** Task details **
When you reach the line containing "[Read article: India’s" in the entries below, start writing out each line exactly, and stop after the line containing "International".

** Supplied information **
%%

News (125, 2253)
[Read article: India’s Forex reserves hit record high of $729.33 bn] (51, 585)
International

%%
%%

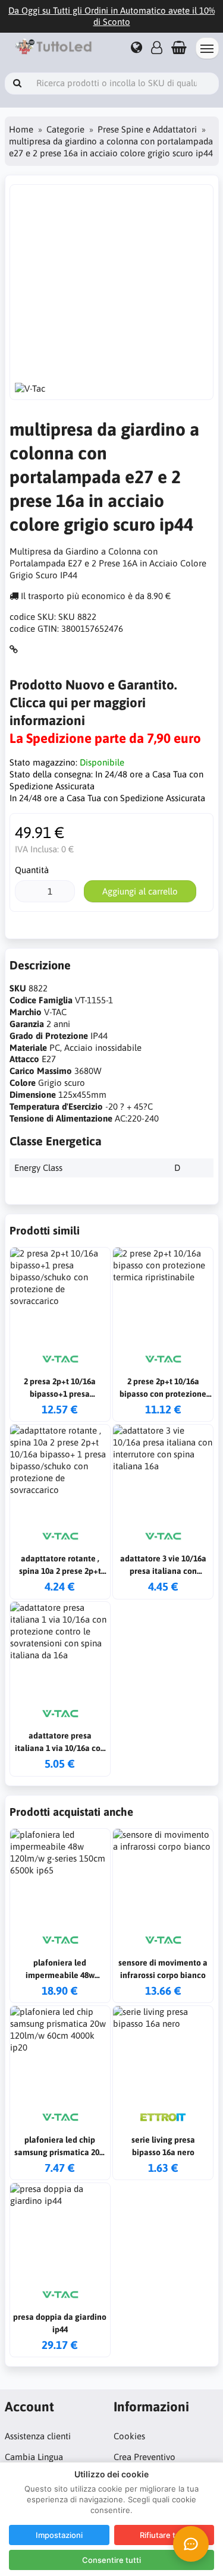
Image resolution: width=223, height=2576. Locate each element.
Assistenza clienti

%%
%%

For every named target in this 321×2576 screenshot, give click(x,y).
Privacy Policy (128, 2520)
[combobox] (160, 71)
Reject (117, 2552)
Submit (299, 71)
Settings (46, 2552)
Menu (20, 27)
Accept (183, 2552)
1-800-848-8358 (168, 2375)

%%

** Written response **
[Read article: India’s Forex reserves hit record high of $729.33 bn] (51, 585)
International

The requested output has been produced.